ABOUT THIS TASK: Each line of the material must be repeated precisely, with the pictures left out.
────────────────
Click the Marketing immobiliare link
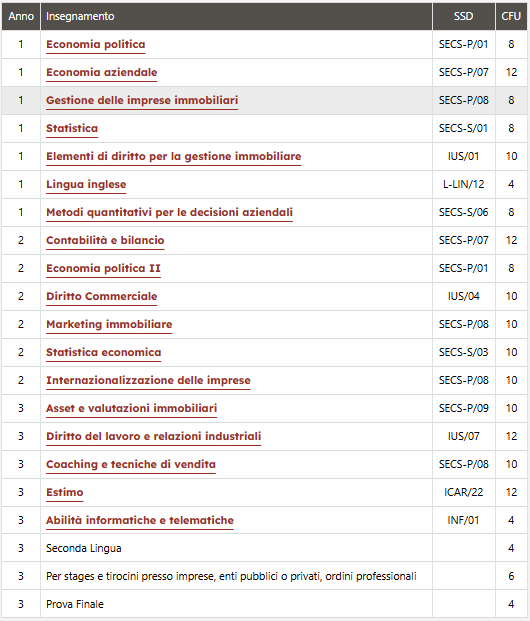The image size is (530, 621). pyautogui.click(x=109, y=324)
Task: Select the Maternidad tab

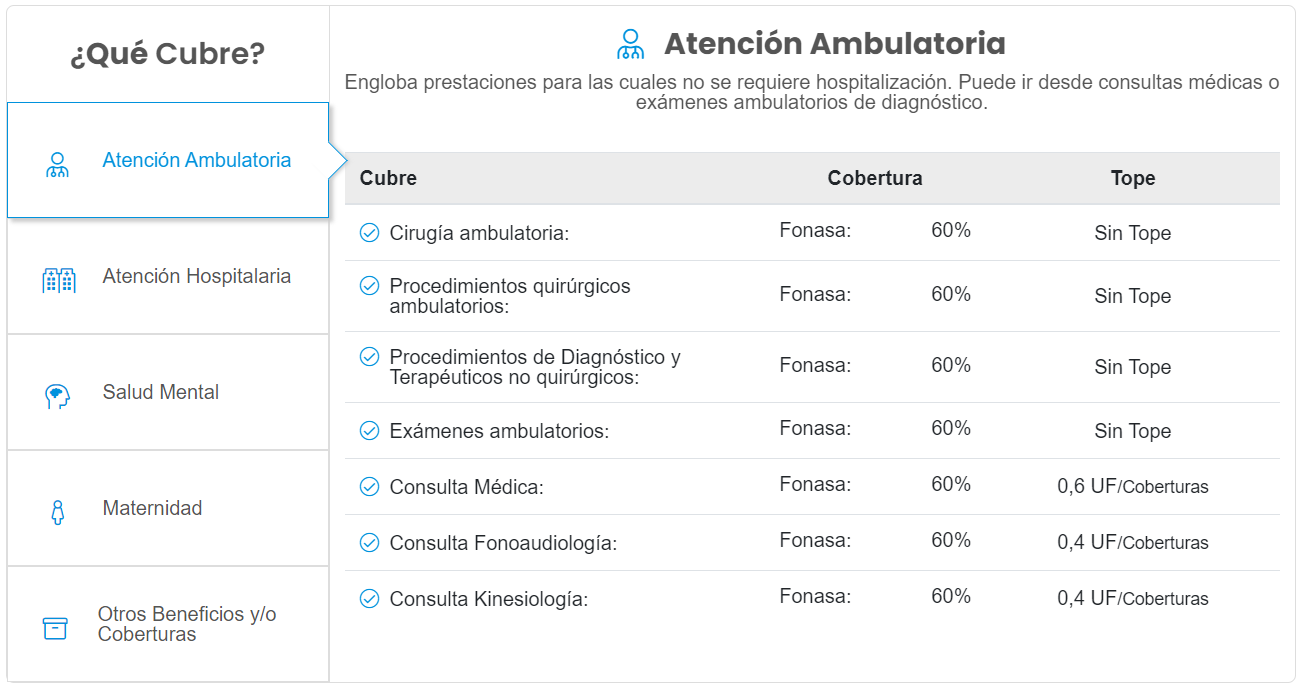Action: (x=152, y=508)
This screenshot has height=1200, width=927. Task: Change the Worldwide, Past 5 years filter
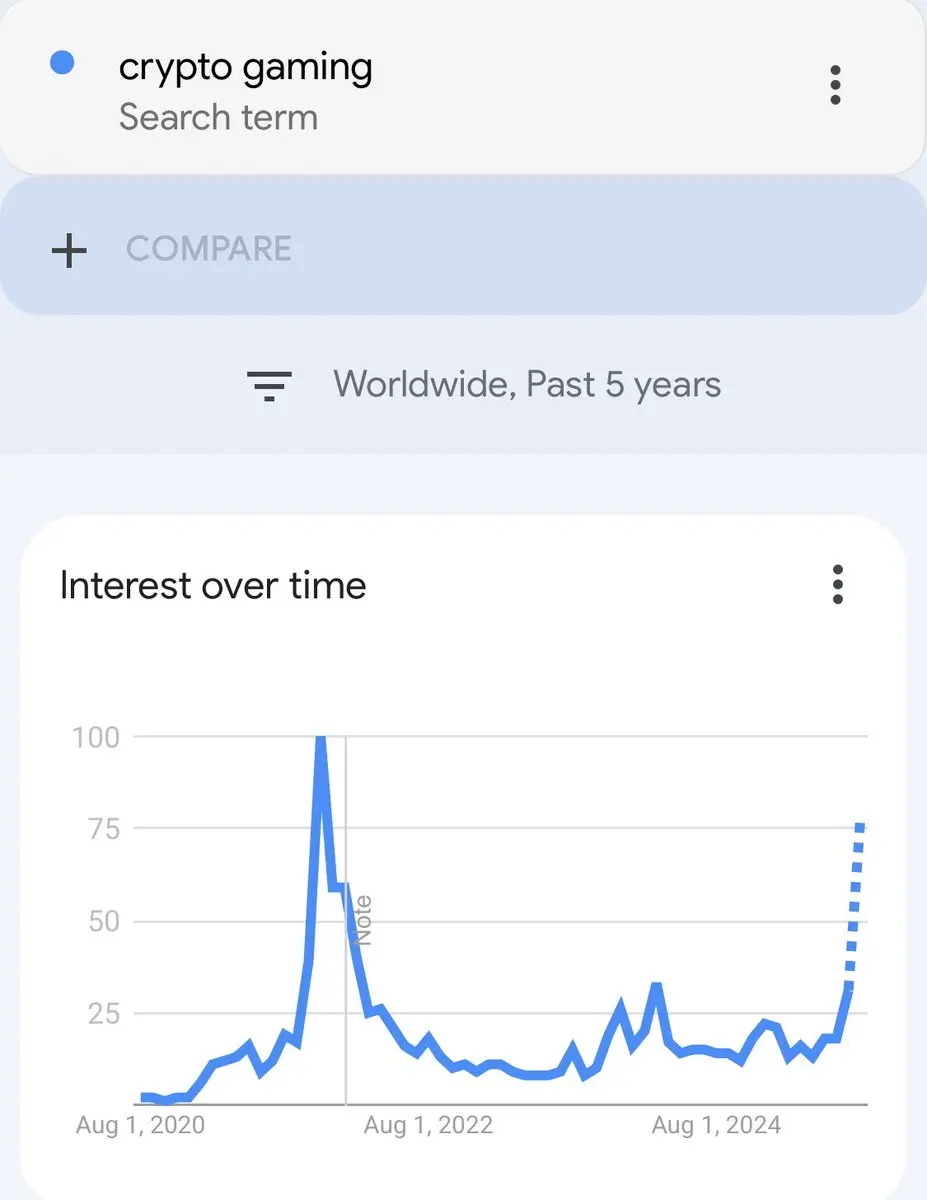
────────────────
COMPLETED EXERCISE:
Click the Marketing immobiliare link
The image size is (530, 621). pyautogui.click(x=109, y=324)
Task: Select the Maternidad tab

Action: (x=152, y=508)
This screenshot has height=1200, width=927. Task: Change the Worldwide, Past 5 years filter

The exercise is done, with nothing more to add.